### Task directions
Your task is to retype every entry exactly, omitting nothing.

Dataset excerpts
+++
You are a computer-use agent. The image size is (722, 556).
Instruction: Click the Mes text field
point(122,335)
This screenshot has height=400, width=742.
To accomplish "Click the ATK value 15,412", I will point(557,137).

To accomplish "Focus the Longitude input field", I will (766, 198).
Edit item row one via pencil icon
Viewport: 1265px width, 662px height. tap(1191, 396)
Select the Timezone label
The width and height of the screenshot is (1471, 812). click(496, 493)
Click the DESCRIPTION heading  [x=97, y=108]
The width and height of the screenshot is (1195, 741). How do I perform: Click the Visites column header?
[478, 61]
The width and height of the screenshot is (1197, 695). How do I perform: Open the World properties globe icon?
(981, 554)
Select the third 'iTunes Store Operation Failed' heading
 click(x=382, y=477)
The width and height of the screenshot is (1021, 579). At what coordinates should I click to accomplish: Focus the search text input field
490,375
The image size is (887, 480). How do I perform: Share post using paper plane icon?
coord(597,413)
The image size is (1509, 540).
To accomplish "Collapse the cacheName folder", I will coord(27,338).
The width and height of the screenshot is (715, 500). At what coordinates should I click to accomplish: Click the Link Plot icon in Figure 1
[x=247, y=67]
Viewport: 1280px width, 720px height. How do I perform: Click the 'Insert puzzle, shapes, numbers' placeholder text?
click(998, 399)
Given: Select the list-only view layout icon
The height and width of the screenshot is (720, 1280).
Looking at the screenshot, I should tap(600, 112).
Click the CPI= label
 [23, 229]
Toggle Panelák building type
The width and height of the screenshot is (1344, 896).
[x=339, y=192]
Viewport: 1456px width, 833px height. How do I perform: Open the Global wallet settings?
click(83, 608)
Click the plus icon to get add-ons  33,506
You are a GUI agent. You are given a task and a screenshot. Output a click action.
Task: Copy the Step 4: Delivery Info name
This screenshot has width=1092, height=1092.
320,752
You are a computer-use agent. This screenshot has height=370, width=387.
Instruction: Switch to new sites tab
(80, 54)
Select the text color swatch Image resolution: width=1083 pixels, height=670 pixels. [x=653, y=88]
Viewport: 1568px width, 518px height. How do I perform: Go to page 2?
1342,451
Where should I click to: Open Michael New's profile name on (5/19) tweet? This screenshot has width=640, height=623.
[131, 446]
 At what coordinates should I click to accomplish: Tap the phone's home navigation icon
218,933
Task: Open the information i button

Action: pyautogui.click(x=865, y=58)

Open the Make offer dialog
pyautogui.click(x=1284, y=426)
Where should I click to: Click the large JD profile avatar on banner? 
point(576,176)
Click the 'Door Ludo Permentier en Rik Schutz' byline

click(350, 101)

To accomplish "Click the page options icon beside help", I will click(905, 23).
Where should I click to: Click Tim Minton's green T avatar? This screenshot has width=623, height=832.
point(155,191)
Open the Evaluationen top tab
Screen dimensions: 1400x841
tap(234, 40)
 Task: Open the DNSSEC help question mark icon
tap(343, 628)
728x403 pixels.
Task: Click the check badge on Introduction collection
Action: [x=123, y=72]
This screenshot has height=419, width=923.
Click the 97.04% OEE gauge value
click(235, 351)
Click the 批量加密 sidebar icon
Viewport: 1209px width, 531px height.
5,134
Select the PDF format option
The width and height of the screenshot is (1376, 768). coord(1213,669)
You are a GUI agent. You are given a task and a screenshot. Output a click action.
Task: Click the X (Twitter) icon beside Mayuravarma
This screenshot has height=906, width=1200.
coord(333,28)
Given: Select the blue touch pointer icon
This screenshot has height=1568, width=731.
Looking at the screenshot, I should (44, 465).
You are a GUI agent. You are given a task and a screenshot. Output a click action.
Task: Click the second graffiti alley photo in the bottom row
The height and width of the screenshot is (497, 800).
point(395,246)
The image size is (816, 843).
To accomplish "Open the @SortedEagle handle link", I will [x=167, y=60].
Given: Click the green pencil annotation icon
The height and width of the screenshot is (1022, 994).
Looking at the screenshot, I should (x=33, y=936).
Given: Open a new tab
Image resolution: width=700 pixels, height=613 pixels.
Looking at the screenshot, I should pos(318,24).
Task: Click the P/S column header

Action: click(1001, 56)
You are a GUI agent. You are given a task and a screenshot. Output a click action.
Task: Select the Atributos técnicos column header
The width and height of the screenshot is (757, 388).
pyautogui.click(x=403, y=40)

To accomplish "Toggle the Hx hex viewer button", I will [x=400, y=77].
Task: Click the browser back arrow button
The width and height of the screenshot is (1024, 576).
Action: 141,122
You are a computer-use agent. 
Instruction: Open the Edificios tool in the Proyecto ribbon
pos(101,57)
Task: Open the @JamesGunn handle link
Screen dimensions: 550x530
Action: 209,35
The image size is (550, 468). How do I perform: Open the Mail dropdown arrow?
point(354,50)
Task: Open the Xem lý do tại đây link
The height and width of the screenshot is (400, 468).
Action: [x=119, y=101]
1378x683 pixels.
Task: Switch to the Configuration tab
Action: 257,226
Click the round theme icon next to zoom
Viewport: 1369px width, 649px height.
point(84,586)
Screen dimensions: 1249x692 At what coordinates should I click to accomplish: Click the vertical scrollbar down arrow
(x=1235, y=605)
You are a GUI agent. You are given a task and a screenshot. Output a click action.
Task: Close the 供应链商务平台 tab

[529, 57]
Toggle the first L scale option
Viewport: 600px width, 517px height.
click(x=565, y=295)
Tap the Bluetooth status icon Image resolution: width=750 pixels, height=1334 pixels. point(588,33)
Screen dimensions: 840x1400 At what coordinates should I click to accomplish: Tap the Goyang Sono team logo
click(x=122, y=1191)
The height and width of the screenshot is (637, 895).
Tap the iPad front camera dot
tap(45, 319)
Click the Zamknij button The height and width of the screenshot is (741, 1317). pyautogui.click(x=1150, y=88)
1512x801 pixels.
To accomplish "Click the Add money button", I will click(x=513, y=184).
+++
### Task result
You are a computer-use agent. The image size is (722, 556).
Instruction: Click the Mes text field
point(122,335)
This screenshot has height=400, width=742.
To accomplish "Click the ATK value 15,412", I will point(557,137).

To accomplish "Focus the Longitude input field", I will (766, 198).
Edit item row one via pencil icon
Viewport: 1265px width, 662px height. tap(1191, 396)
Select the Timezone label
The width and height of the screenshot is (1471, 812). click(496, 493)
Click the DESCRIPTION heading  [x=97, y=108]
The width and height of the screenshot is (1195, 741). How do I perform: Click the Visites column header?
[478, 61]
The width and height of the screenshot is (1197, 695). How do I perform: Open the World properties globe icon?
(981, 554)
Select the third 'iTunes Store Operation Failed' heading
 click(x=382, y=477)
The width and height of the screenshot is (1021, 579). At what coordinates should I click to accomplish: Focus the search text input field
490,375
The image size is (887, 480). How do I perform: Share post using paper plane icon?
coord(597,413)
The image size is (1509, 540).
To accomplish "Collapse the cacheName folder", I will coord(27,338).
The width and height of the screenshot is (715, 500). At what coordinates should I click to accomplish: Click the Link Plot icon in Figure 1
[x=247, y=67]
Viewport: 1280px width, 720px height. How do I perform: Click the 'Insert puzzle, shapes, numbers' placeholder text?
click(998, 399)
Given: Select the list-only view layout icon
The height and width of the screenshot is (720, 1280).
Looking at the screenshot, I should tap(600, 112).
Click the CPI= label
 [23, 229]
Toggle Panelák building type
The width and height of the screenshot is (1344, 896).
[x=339, y=192]
Viewport: 1456px width, 833px height. How do I perform: Open the Global wallet settings?
click(83, 608)
Click the plus icon to get add-ons  33,506
You are a GUI agent. You are given a task and a screenshot. Output a click action.
Task: Copy the Step 4: Delivery Info name
This screenshot has width=1092, height=1092.
320,752
You are a computer-use agent. This screenshot has height=370, width=387.
Instruction: Switch to new sites tab
(80, 54)
Select the text color swatch Image resolution: width=1083 pixels, height=670 pixels. [x=653, y=88]
Viewport: 1568px width, 518px height. How do I perform: Go to page 2?
1342,451
Where should I click to: Open Michael New's profile name on (5/19) tweet? This screenshot has width=640, height=623.
[131, 446]
 At what coordinates should I click to accomplish: Tap the phone's home navigation icon
218,933
Task: Open the information i button

Action: pyautogui.click(x=865, y=58)

Open the Make offer dialog
pyautogui.click(x=1284, y=426)
Where should I click to: Click the large JD profile avatar on banner? 
point(576,176)
Click the 'Door Ludo Permentier en Rik Schutz' byline

click(350, 101)

To accomplish "Click the page options icon beside help", I will click(905, 23).
Where should I click to: Click Tim Minton's green T avatar? This screenshot has width=623, height=832.
point(155,191)
Open the Evaluationen top tab
Screen dimensions: 1400x841
tap(234, 40)
 Task: Open the DNSSEC help question mark icon
tap(343, 628)
728x403 pixels.
Task: Click the check badge on Introduction collection
Action: [x=123, y=72]
This screenshot has height=419, width=923.
Click the 97.04% OEE gauge value
click(235, 351)
Click the 批量加密 sidebar icon
Viewport: 1209px width, 531px height.
5,134
Select the PDF format option
The width and height of the screenshot is (1376, 768). coord(1213,669)
You are a GUI agent. You are given a task and a screenshot. Output a click action.
Task: Click the X (Twitter) icon beside Mayuravarma
This screenshot has height=906, width=1200.
coord(333,28)
Given: Select the blue touch pointer icon
This screenshot has height=1568, width=731.
Looking at the screenshot, I should (44, 465).
You are a GUI agent. You are given a task and a screenshot. Output a click action.
Task: Click the second graffiti alley photo in the bottom row
The height and width of the screenshot is (497, 800).
point(395,246)
The image size is (816, 843).
To accomplish "Open the @SortedEagle handle link", I will [x=167, y=60].
Given: Click the green pencil annotation icon
The height and width of the screenshot is (1022, 994).
Looking at the screenshot, I should (x=33, y=936).
Given: Open a new tab
Image resolution: width=700 pixels, height=613 pixels.
Looking at the screenshot, I should pos(318,24).
Task: Click the P/S column header

Action: click(1001, 56)
You are a GUI agent. You are given a task and a screenshot. Output a click action.
Task: Select the Atributos técnicos column header
The width and height of the screenshot is (757, 388).
pyautogui.click(x=403, y=40)

To accomplish "Toggle the Hx hex viewer button", I will [x=400, y=77].
Task: Click the browser back arrow button
The width and height of the screenshot is (1024, 576).
Action: 141,122
You are a computer-use agent. 
Instruction: Open the Edificios tool in the Proyecto ribbon
pos(101,57)
Task: Open the @JamesGunn handle link
Screen dimensions: 550x530
Action: 209,35
The image size is (550, 468). How do I perform: Open the Mail dropdown arrow?
point(354,50)
Task: Open the Xem lý do tại đây link
The height and width of the screenshot is (400, 468).
Action: [x=119, y=101]
1378x683 pixels.
Task: Switch to the Configuration tab
Action: 257,226
Click the round theme icon next to zoom
Viewport: 1369px width, 649px height.
point(84,586)
Screen dimensions: 1249x692 At what coordinates should I click to accomplish: Click the vertical scrollbar down arrow
(x=1235, y=605)
You are a GUI agent. You are given a task and a screenshot. Output a click action.
Task: Close the 供应链商务平台 tab

[529, 57]
Toggle the first L scale option
Viewport: 600px width, 517px height.
click(x=565, y=295)
Tap the Bluetooth status icon Image resolution: width=750 pixels, height=1334 pixels. point(588,33)
Screen dimensions: 840x1400 At what coordinates should I click to accomplish: Tap the Goyang Sono team logo
click(x=122, y=1191)
The height and width of the screenshot is (637, 895).
Tap the iPad front camera dot
tap(45, 319)
Click the Zamknij button The height and width of the screenshot is (741, 1317). pyautogui.click(x=1150, y=88)
1512x801 pixels.
To accomplish "Click the Add money button", I will click(x=513, y=184).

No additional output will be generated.